I tried installing Debian 3.1 on my HP A500 with software RAID1
enabled for /, /boot, and /var but the install failed.  So, I decided
to do it the old fashioned way and install the system, create degraded
RAID sets, then copy the system over, and reboot (a la the RAID 1 Root
HOWTO http://www.parisc-linux.org/faq/raidboot-howto.html). 
Everything looked okay (all the devices were found properly) until the
kernel paniced when it tried to "pivot_root".

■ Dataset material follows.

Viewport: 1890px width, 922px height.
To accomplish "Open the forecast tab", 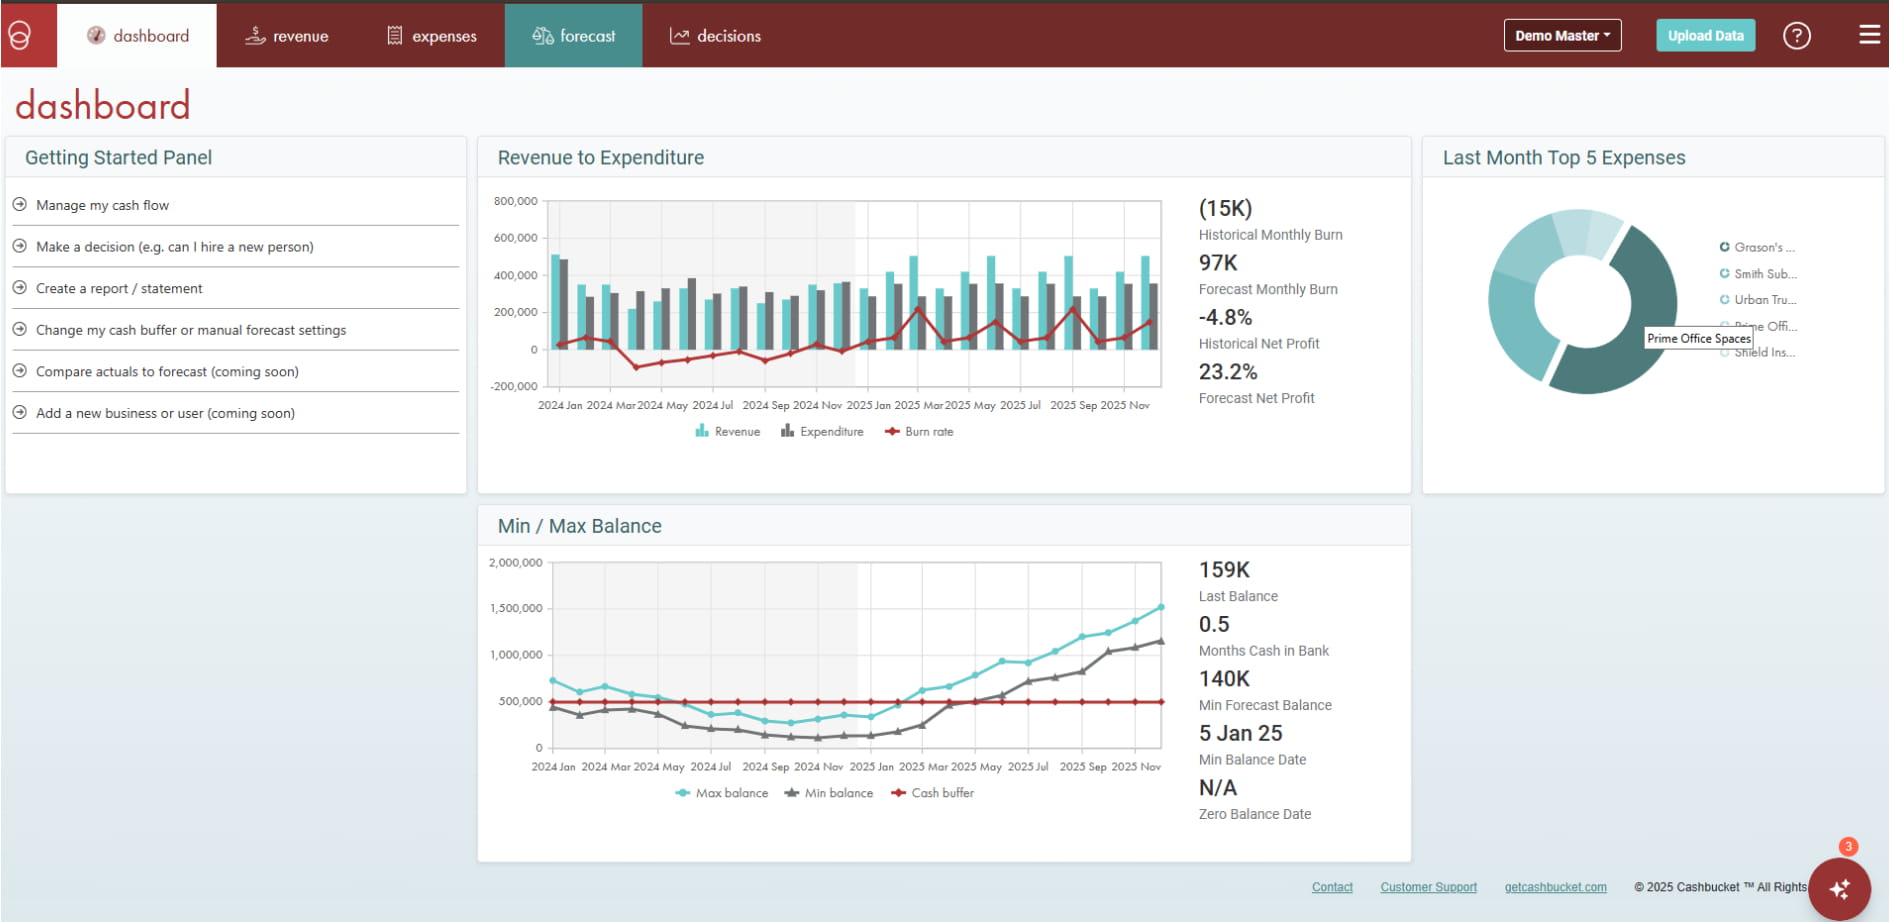I will (x=574, y=36).
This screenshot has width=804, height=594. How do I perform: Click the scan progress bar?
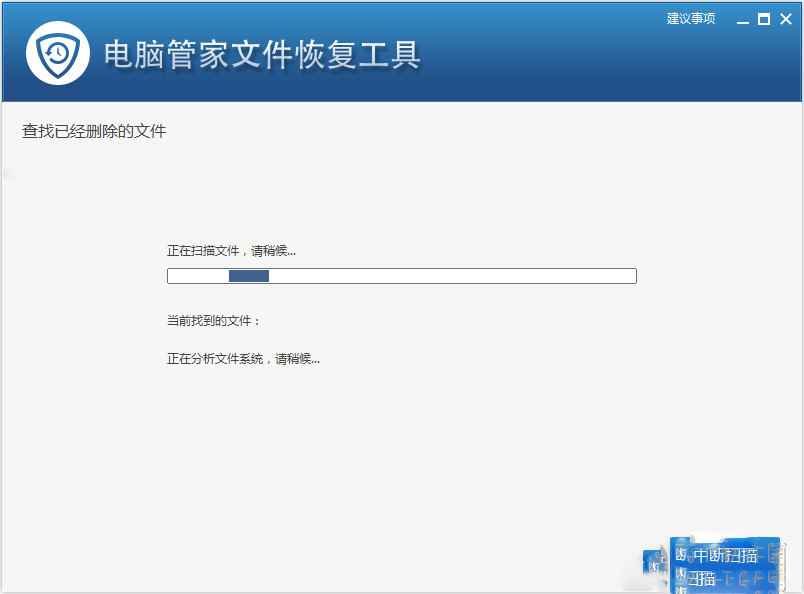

Through my online research, the error "pivot_root: no such file or
directory" is caused when the system is ready to get off of the initrd
image and actually start using the disk but it can't find the
directory /initrd.  I'm assuming it can't find the directory because
it's not properly finding/reading my RAID 1 set.  I went back and
looked at the initrd image and saw that it did have the md and raid1
kernel modules in the proper directory.  I didn't see anywhere that
they'd been loaded, though, so I updated /etc/mkinitrd/modules to list
md and raid1 and built a new initrd image.  After rebooting, I saw
that md had started and raid1 registered itself, but still got a
kernel panic.

Does anyone know why my RAID 1 sets wouldn't be seen by the initial
startup of Linux?  I can boot just fine on a normal disk with the
stock 2.6 kernel that comes with Debian 3.1.  When I try to boot from
a RAID 1 device with the same kernel and everything, it panics.

Also, I don't know if this means anything or not, but when I boot from
the normal SCSI disk (without RAID), everything boots without user
intervention.  When I try to boot from the RAID drive, I get the
prompt asking if I want to change any of the boot parameters or to
press "b" to boot with the defaults.